THE BELMONT BUGLE
24 Nov 1861
24 Nov 1861
Word has been received of yet another clash between Federal and Rebel forces along the line of the Paynted River. Catching the Rebels by surprise, the First Division of the Army of the Kennetcook made an over night march and threw a pontoon bridge across the river. As the 2nd Brigade crossed over, Rebel cavalry could be seen topping the low ridge ahead. As they hastened to deploy, a puff of smoke and loud report announced the presence of horse artillery.
Despite casualties from sharpshooters as well as the battery, the blue clad veterans maneuvered steadily while their own guns returned fire just as grey clad infantry began to appear, Initially ahead of the 2nd Brigade and then to its left. General Williams grasped the situation in a flash and messengers galloped off. Moments later the blue line began to shift to the left as the First Brigade moved up to take over their positions and form a reserve. With a ringing cheer the long blue line swept forward, pausing only to unleash a tremendous volley. It was like a pair of boxcars rolling up the hill and the Grey clad infantry wavered and fell back.
On the right, the concentrated fire of 4 Federal batteries silenced one Rebel battery after another. At last General Rosser seemed to wake up and the 1st Georgia and 1st Carolina began a hesitant counter attack on the Federal Second Brigade. As the musket fire rippled up and down the lines, the 11th Indiana Cavalry slipped almost unnoticed around the Rebel flank. At the last minute, General Rosser galloped across, ordered the reserve battery to be change front to the rear while he personally led the sharpshooters to help defend the guns. It was too little, too late. The bugles rang out, the swords went up and with a cheer, the Hosier cavalry charged up the hill, scattering the sharpshooters, cutting down Rosser and crashing through the battery into the rear of the 2nd Georgia. The shock collapsed the rebel line and sent the survivors fleeing into the woods.

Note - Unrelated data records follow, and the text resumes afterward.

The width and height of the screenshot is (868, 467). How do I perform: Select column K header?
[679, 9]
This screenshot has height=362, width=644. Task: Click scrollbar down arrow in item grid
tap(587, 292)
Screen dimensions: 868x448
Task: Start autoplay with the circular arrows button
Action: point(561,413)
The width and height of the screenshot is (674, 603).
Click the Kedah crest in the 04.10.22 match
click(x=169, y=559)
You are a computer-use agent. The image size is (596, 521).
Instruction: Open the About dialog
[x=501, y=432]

It took me most of the morning to clear the snow today so the game was a welcome diversion despite a few achy muscles. Once again the rules were Hearts of Tin. I meant to lean a bit towards the Rebs but today it went all the Yankee way. The Reb army started off ok but after a lapse in judgement which left a gap in the defence of the sunken road on the right hand hill was followed up by a shockingly effect Yankee volley ( 5 dice, 4x6's!), the army seemed dazed, like a deer in the headlights. The first brigade and 3 guns sat quietly under a barrage by 4 batteries and watched a masking force of 2 regiments while the other 8 Yankee regiments assaulted the 2nd Brigade on the right hand hill. It wasn't until the cavalry and 2nd Brigade were shaken that it occurred to me to make use of the 1st. The Yankee 2nd Brigade had suffered heavily in their repulsed assault and there was some hope that a counter attack would shake them. But really, it was over. The Yankee artillery was just too well handled and maybe a little bit lucky while the Reb artillery was just the opposite. The 2nd brigade battery never even got off a shot. The spectacularly effective cavalry charge that ended the game was just the icing on the cake.

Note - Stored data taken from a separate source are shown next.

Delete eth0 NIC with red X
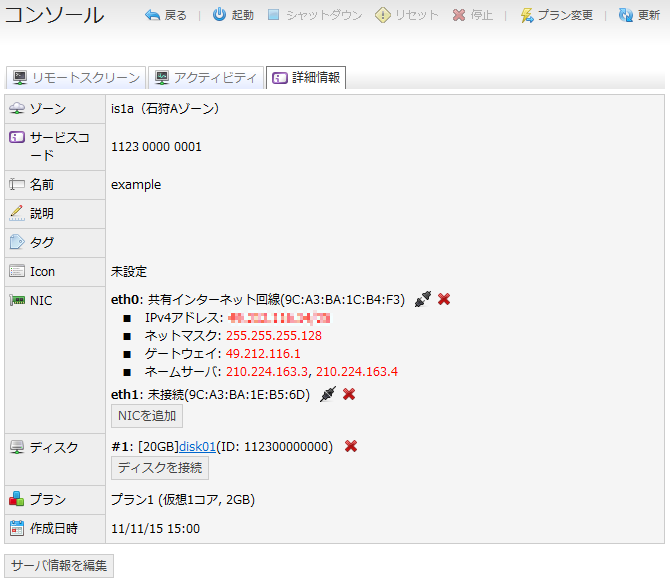Screen dimensions: 670x585 [444, 299]
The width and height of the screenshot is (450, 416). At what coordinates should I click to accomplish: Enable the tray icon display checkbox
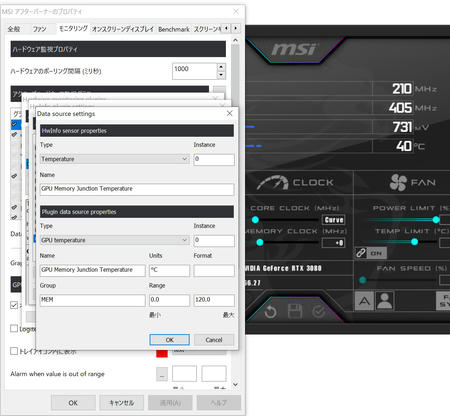coord(14,351)
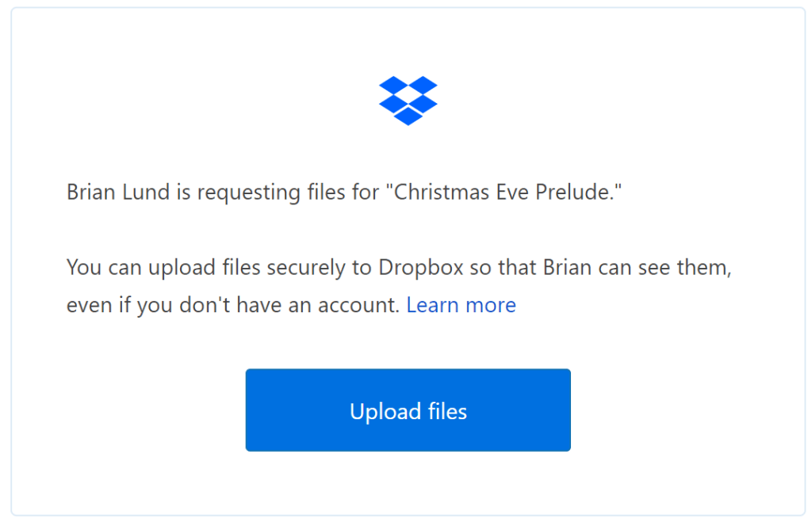The width and height of the screenshot is (812, 523).
Task: Open the Learn more link
Action: point(461,305)
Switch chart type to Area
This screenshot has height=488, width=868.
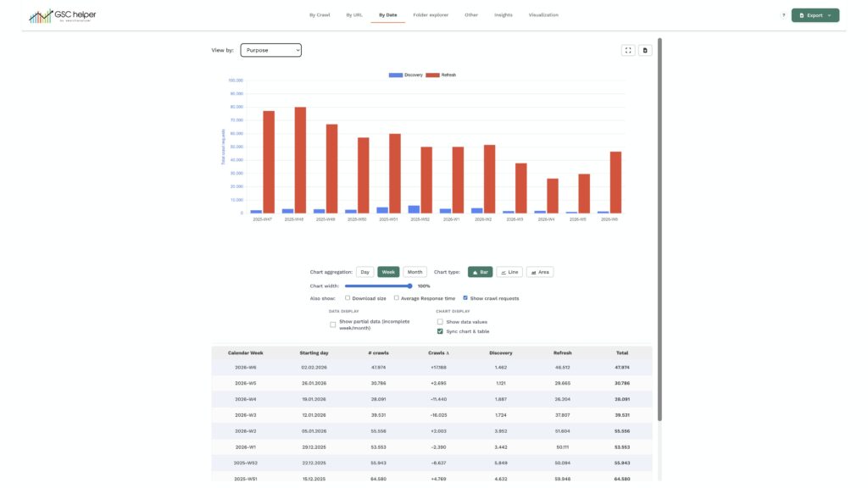coord(539,272)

Rules wise, the tweaks all worked but I realized afterwards when I double checked a few things, that I had been playing with some unwritten rules and some others where what was written didn't accurately reflect what I had meant, and a few others where I found myself playing an older version. I have added the minor bits that were missing or misleading and rather than trying to retrain myself, I have adjusted some bits (esp melee result) to reflect what I actually do.
For anyone curious about the designations, I merely coupled the arbitrary, sequential ID number on the back of the stands with a State name, based on what the uniform made me thing of. No representation of any real regiment is intended.
That's probably it for the ACW until I get some more Rebs painted up but who knows?.